Milestones didn’t feel like isolated events, they became shared experiences.
University has taught me that female friendships have a unique ability to soften life’s turning points. These girls were there for the big moments, moving across an ocean from my family and friends, choosing a course that terrified me, falling apart over exams, but also for the quieter, equally important milestones, my first proper heartbreak, the first time I realised my mental health needed attention, the first time I genuinely wondered if I was capable of doing any of this. Their presence turned each milestone from something daunting into something survivable.
We didn’t just live together; we grew up together.
Living together intensified this. Milestones didn’t feel like isolated events, they became shared experiences. When one person succeeded, we all celebrated. When someone stumbled, we all gathered on sofas, in kitchens, in bedrooms with the fairy lights switched on, to piece each other back together. Those nights of collective pep talks and unfiltered honesty became just as meaningful as the milestone moments themselves. And now, as we face graduation, a milestone that feels bigger and heavier because it marks the end of an era, I’m reminded once again of how much these friendships have carried us. We’ve grown through the same seasons, the same deadlines, the same emotional struggles. We didn’t just live together; we grew up together.

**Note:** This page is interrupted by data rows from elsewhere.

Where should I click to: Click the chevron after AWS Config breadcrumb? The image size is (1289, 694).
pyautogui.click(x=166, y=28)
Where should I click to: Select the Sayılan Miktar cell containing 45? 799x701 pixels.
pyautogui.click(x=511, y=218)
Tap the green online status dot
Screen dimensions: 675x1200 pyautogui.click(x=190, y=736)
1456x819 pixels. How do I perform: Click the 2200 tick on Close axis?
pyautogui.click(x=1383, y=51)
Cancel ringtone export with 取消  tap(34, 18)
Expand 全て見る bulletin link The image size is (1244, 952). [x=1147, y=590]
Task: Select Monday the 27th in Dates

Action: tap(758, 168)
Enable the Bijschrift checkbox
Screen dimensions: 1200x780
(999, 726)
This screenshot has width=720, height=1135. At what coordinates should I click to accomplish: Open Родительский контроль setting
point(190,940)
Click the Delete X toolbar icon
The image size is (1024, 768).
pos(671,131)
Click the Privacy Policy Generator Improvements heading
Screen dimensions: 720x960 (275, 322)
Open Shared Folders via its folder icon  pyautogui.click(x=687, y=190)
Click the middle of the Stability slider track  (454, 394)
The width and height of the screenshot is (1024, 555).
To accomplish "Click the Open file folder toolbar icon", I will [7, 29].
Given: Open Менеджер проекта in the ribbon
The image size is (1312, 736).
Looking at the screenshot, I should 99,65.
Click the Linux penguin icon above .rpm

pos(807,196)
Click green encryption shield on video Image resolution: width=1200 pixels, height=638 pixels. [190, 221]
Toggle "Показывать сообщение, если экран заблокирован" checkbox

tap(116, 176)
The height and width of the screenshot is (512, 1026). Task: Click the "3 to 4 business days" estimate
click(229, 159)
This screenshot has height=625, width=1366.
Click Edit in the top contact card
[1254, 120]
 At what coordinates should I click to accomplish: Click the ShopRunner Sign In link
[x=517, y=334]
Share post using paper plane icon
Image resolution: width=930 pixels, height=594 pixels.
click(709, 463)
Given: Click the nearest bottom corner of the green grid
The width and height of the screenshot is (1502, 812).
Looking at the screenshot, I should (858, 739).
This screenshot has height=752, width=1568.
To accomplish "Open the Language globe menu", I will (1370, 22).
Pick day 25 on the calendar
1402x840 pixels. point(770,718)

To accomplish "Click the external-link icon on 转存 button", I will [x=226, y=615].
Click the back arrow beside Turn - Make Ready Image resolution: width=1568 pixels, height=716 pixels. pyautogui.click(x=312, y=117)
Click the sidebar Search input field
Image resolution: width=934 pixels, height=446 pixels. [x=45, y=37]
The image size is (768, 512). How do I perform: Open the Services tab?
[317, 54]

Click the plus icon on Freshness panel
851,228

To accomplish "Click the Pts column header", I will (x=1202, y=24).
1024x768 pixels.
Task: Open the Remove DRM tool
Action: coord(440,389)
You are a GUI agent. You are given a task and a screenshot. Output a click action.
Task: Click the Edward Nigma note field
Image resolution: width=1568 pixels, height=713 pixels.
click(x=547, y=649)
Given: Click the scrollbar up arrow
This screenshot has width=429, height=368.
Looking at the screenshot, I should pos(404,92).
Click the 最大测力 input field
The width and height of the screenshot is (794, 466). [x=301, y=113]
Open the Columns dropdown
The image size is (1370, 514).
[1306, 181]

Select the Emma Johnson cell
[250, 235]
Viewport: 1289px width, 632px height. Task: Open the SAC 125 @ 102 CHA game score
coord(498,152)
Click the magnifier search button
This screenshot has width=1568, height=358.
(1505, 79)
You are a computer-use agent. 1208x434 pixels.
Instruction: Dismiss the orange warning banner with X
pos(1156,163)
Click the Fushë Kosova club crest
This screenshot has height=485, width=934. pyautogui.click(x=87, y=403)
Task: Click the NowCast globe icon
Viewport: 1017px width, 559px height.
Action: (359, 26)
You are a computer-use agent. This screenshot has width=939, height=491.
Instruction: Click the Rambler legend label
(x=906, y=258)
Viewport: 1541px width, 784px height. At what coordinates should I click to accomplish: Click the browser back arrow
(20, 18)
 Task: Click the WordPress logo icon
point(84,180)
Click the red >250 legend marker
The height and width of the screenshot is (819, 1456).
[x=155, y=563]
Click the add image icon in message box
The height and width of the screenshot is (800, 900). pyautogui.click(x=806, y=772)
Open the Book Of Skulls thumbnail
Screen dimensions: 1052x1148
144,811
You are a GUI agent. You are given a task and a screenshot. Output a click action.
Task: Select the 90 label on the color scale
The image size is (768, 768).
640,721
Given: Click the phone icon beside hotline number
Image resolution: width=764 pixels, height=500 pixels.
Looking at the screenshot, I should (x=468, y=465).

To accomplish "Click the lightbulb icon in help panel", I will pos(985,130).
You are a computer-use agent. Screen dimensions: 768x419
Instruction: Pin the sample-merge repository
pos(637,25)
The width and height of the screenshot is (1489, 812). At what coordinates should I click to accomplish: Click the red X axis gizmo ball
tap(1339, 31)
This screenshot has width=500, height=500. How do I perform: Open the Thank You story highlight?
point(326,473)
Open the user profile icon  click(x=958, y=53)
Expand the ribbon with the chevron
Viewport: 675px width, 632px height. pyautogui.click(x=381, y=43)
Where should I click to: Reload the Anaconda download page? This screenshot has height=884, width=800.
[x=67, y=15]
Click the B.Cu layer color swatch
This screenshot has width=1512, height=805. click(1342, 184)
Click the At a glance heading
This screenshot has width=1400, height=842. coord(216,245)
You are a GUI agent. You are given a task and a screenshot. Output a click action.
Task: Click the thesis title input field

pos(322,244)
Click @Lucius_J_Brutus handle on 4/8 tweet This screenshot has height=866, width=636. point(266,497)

Female friendships don’t erase the challenges, but they make every milestone feel less intimidating and more worth celebrating. They’re the people who show up with flowers when you get good news and chocolate when you don’t. They turn life’s transitions into collective triumphs.
As we prepare to scatter into jobs, cities, and futures that don’t yet exist, one thing feels certain, the milestones ahead won’t feel nearly as scary knowing I’ve already weathered the biggest ones with the strongest group of women by my side.